Nach ganz herrschender Meinung ist § 309 Nummer 12 b BGB einschlägig, wenn die vom Verwender (Arbeitgeber) zu erbringende Beweisführung erleichtert oder ein vom Vertragspartner zu erbringende Beweis erschwert wird. Die Vorschrift erfasst jeden Versuch, die Beweisposition der anderen Vertragspartei zu verschlechtern, auch wenn die Beweislast nicht umgekehrt wird. Entscheidend ist allein, ob die Klausel im Streitfall mögliche Beweiswirkung zu Ungunsten der anderen Vertragspartei (Arbeitnehmer) entfaltet. Bestätigt der Arbeitnehmer in einer vom Arbeitgeber vorformulierten Erklärung, dass er nicht in einem Zuvor-Arbeitsverhältnis gestanden hat, wird nicht lediglich die geltende Beweislastverteilung wiedergegeben.
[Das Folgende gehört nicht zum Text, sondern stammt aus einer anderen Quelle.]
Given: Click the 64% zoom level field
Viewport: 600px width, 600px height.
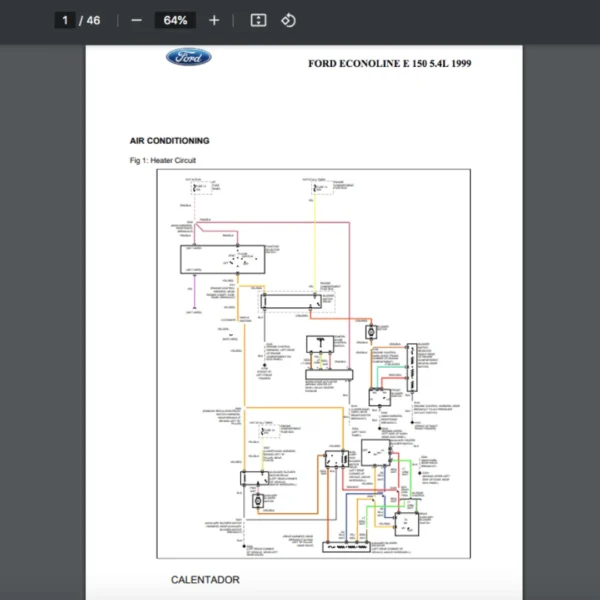Looking at the screenshot, I should (175, 20).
Vielmehr wird mit der abgegebenen Erklärung der vom Arbeitnehmer zu führende Beweis der Tatsache, dass es keine relevante Vorbeschäftigung beim Arbeitgeber gegeben hat, erschwert und seine Beweisposition durch die gegen sich gerichtete Bestätigung, deren Unrichtigkeit er zu widerlegen hat, verschlechtert.

Die Entscheidung des LAG Baden-Württemberg mag für einen juristischen Laien schwer nachvollziehbar sein, sollte jedoch dazu führen, zukünftig davon abzusehen, in Arbeitsverträgen oder im Personalfragebögen die Frage nach einer Vorbeschäftigung zu thematisieren. Vielmehr sollte der Arbeitgeber von seinem Fragerecht Gebrauch machen. Im Einstellungsgespräch sollte explizit die Frage nach einer Vorbeschäftigung gestellt werden. Wichtig ist dabei, dass das Einstellungsgespräch, insbesondere die Frage nach der Vorbeschäftigung, zum einen dokumentiert und auch von einem Zeugen bestätigt werden kann. Deshalb sollte das Einstellungsgespräch durch Personalreferenten, Personalleiter, Prokuristen etc. geführt werden. Dringend abzuraten ist davon, dass das Einstellungsgespräch vom Gesch.ftsführer, Vorstand oder sonstigen Organen bzw. vom Inhaber eines Unternehmens geführt wird, weil diese nicht als Zeugen fungieren können. Sie sind im Falle eines Rechtsstreits Partei.